VORLIEGENDER TEXT ::
>>>>
Die Wichtigkeit der UN Erklärung der Menschenrechte

Ich möchte gerne mit Mohamad Jafar Puyandeh anfangen, der vor 10 Jahren anlässlich des 50. Jahrestages der internationalen Menschenrechtserklärung ein wichtiges Buch über Menschenrechte übersetzt hat. Er wurde aber vor der Veröffentlichung dieser Übersetzung von der islamischen Regierung Irans, dem größten Feind der Menschheit, ermordet.
Die internationale Menschenrechtserklärung, die aus 30 Artikeln besteht, wurde am 10. Dezember 1948 von der Generalversammlung der Vereinten Nationen in Paris genehmigt und verkündet. Dieser Tag wurde international zum „Tag der Menschenrechte“ erklärt mit dem Ziel, dass jeder einzelne und alle Organe der Gesellschaft sich diese Erklärung stets gegenwärtig halten.
Vor sechzig Jahren, als die Welt wegen Faschismus, Krieg und Auschwitz mehr als je zuvor düster und dunkel war, hatte diese Erklärung dem Verbrechen ein Ende gesetzt. Dies war der Versuch, die Utopie einer Weltgemeinschaft zu entwickeln und zu nähren, ein Versuch, dessen gemeinsamer Nenner der gleichberechtigte Mensch war und ist.
Was ist das Besondere, was sind die spezifischen Merkmale dieser Erklärung?
<<<<
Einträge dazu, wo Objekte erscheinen
>>>>
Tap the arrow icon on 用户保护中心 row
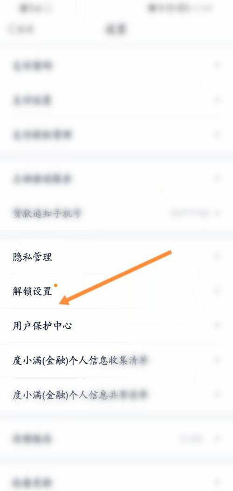click(217, 326)
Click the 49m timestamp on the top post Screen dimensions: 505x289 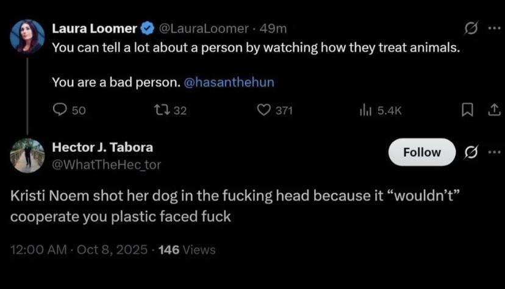[x=273, y=29]
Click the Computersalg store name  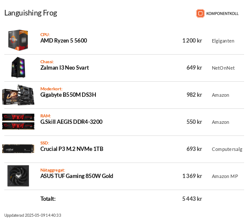click(227, 149)
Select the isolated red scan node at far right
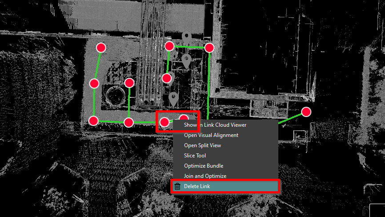 (x=306, y=112)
<<<<
AUFGABENSTELLUNG ::
An welchem Datum und in welcher Stadt wurde die internationale Menschenrechtserklärung laut dem Text über ihre Wichtigkeit von der Generalversammlung der Vereinten Nationen genehmigt und verkündet? Die Einträge spielen hierfür keine Rolle.

ANTWORT ::
Am 10. Dezember 1948 in Paris.